Investigators compared observed and expected outcomes and risk factor prevalences in Massachusetts with contemporaneous national data from the Society of Thoracic Surgeons (STS) National Database. They also studied the potential association of outlier status with subsequent decreases in market share and expected mortality, the latter a possible indicator of risk aversion. The authors analyzed three populations of adults 18 years or older undergoing isolated CABG surgery between 2003 and 2014: isolated CABG cases in all non-federal Massachusetts hospitals submitted to the Massachusetts Data Analysis Center, or Mass-DAC, which administered the public reporting program (national [STS] cohort)); isolated CABG procedures submitted to STS from all US states other than Massachusetts (STS national cohort); and isolated CABG cases submitted directly to STS from Massachusetts hospitals (MA [STS] cohort).
CABG volume decreases from 2002 to 2014 were less in Massachusetts than in STS national [STS] data or in New York, another state with mandatory public reporting. Mass-DAC procedure and vital status data were complete and highly accurate. Many risk factor prevalences were similar to those of national [STS] data, although several uncommon but high-risk characteristics including preoperative cardiogenic shock, emergency status, or heart attack within 24 hours preceding surgery were significantly less common in Massachusetts. Some but not all those differences resulted from a novel peer-adjudication process in Massachusetts.
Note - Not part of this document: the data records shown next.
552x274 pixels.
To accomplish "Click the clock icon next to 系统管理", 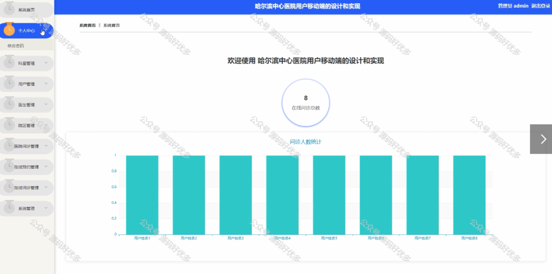I will click(x=9, y=208).
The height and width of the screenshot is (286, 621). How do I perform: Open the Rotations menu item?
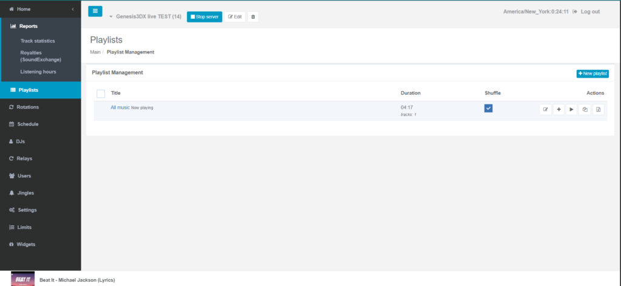click(27, 107)
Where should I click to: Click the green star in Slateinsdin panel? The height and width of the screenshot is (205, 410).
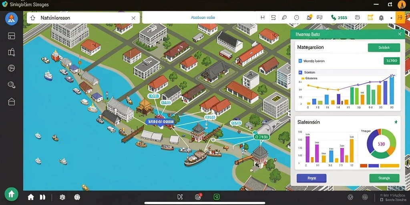[396, 122]
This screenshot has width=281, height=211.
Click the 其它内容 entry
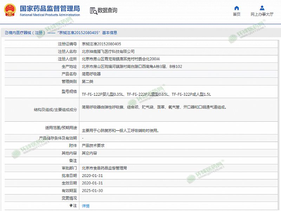[89, 153]

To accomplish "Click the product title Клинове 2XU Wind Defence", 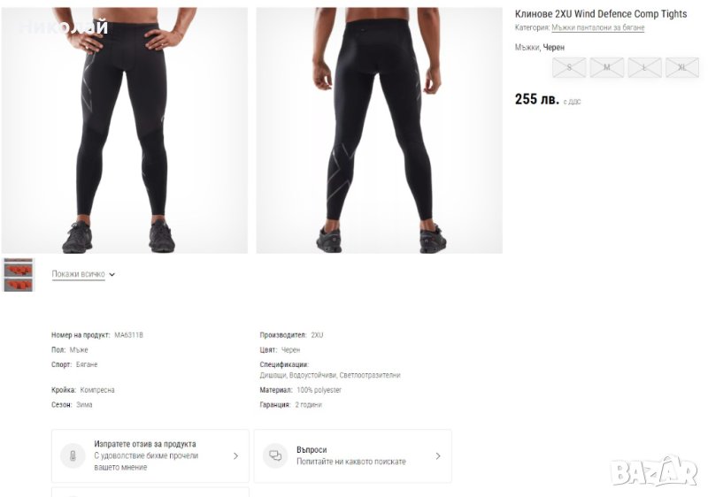I will pyautogui.click(x=600, y=14).
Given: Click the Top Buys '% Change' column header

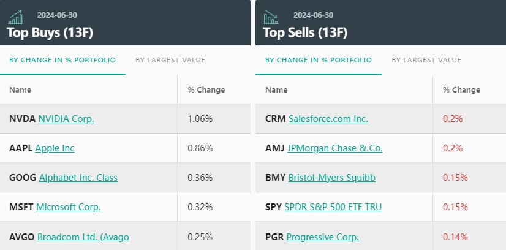Looking at the screenshot, I should coord(206,90).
This provided additional scrutiny of cases submitted by hospitals with these codes, some of which were changed, especially in the early years of the public reporting program.
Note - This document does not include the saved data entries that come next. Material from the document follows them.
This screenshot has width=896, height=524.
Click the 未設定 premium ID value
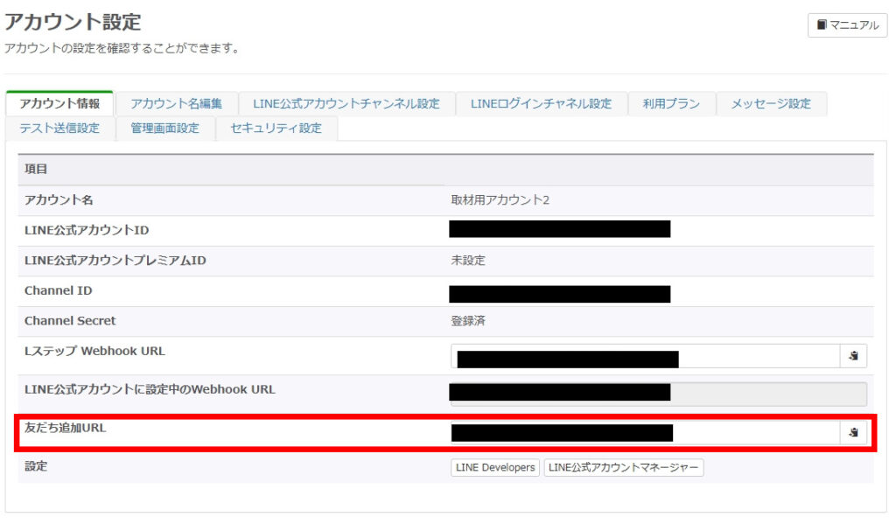[467, 261]
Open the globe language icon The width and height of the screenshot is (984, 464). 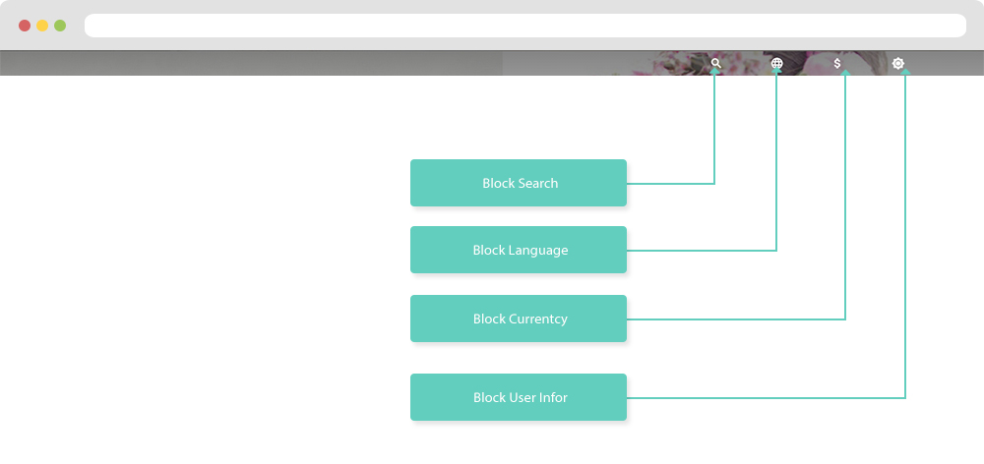[776, 63]
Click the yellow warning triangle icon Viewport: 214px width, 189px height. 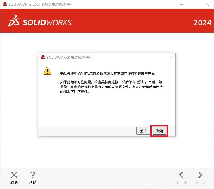[47, 71]
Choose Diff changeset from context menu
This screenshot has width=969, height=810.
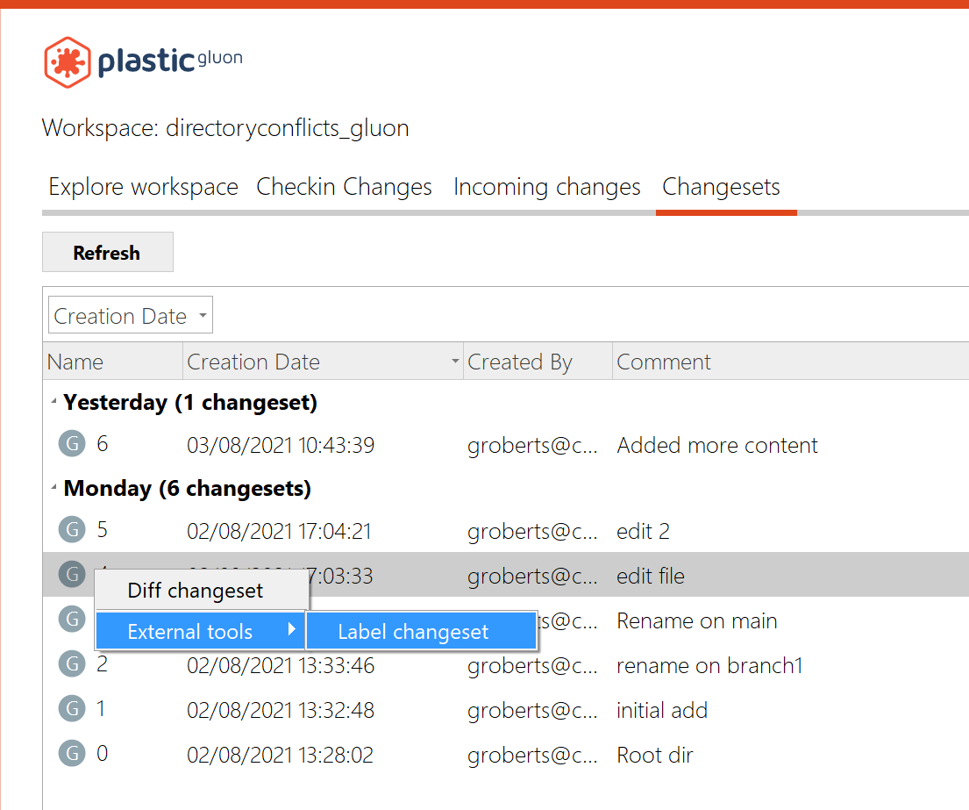point(195,591)
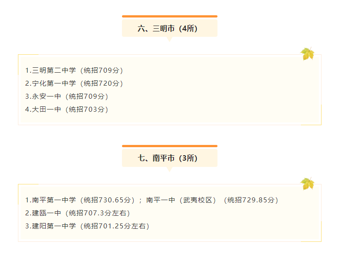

Cardiac surgery public reporting was associated with excellent mortality outcomes. Using identical STS risk models, Massachusetts expected mortality rates were higher than national [STS] rates in the early years of the Massachusetts public reporting program, then subsequently tracked national [STS] expected rates closely. Massachusetts annual observed and risk-adjusted mortality rates were consistently lower than national [STS] rates, as were the ratios of observed to expected mortality (O/E). For two programs that received an outlier designation during the study period, the impacts on subsequent expected mortality rates and market shares were variable and transient.
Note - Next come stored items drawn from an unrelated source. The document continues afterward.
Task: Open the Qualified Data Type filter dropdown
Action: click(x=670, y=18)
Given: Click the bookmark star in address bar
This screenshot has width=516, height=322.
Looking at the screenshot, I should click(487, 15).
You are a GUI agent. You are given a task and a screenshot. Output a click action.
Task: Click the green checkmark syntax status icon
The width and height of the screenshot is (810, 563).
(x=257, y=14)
Possible explanations for better performance in Massachusetts, which the data cannot differentiate, include the salutary effects of public reporting, as described in New York, another public reporting state. However, there are also other potential explanations, including Massachusetts Determination of Need regulations that result in fewer but higher volume programs, and the fact that most Massachusetts cardiac surgery programs are in major tertiary centers or their affiliates. Both procedural volume and teaching intensity have previously been shown to be associated with better healthcare outcomes. The last and most controversial potential explanation is risk aversion, the avoidance of high-risk cases because of their feared impact on report card scores, reputations, and referrals. The evidence for this practice in the study by Shahian and colleagues was mixed, with lower prevalences of several high-risk characteristics, but overall expected mortality rates in Massachusetts that were higher than, or no different than, national [STS] rates, and risk-adjusted rates and O/E ratios that were consistently better.
"The bottom line is that mandatory public reporting was consistently associated with better outcomes, although a causal relationship cannot be proven, and there was conflicting and inconclusive evidence for risk aversion", comments Dr. Shahian.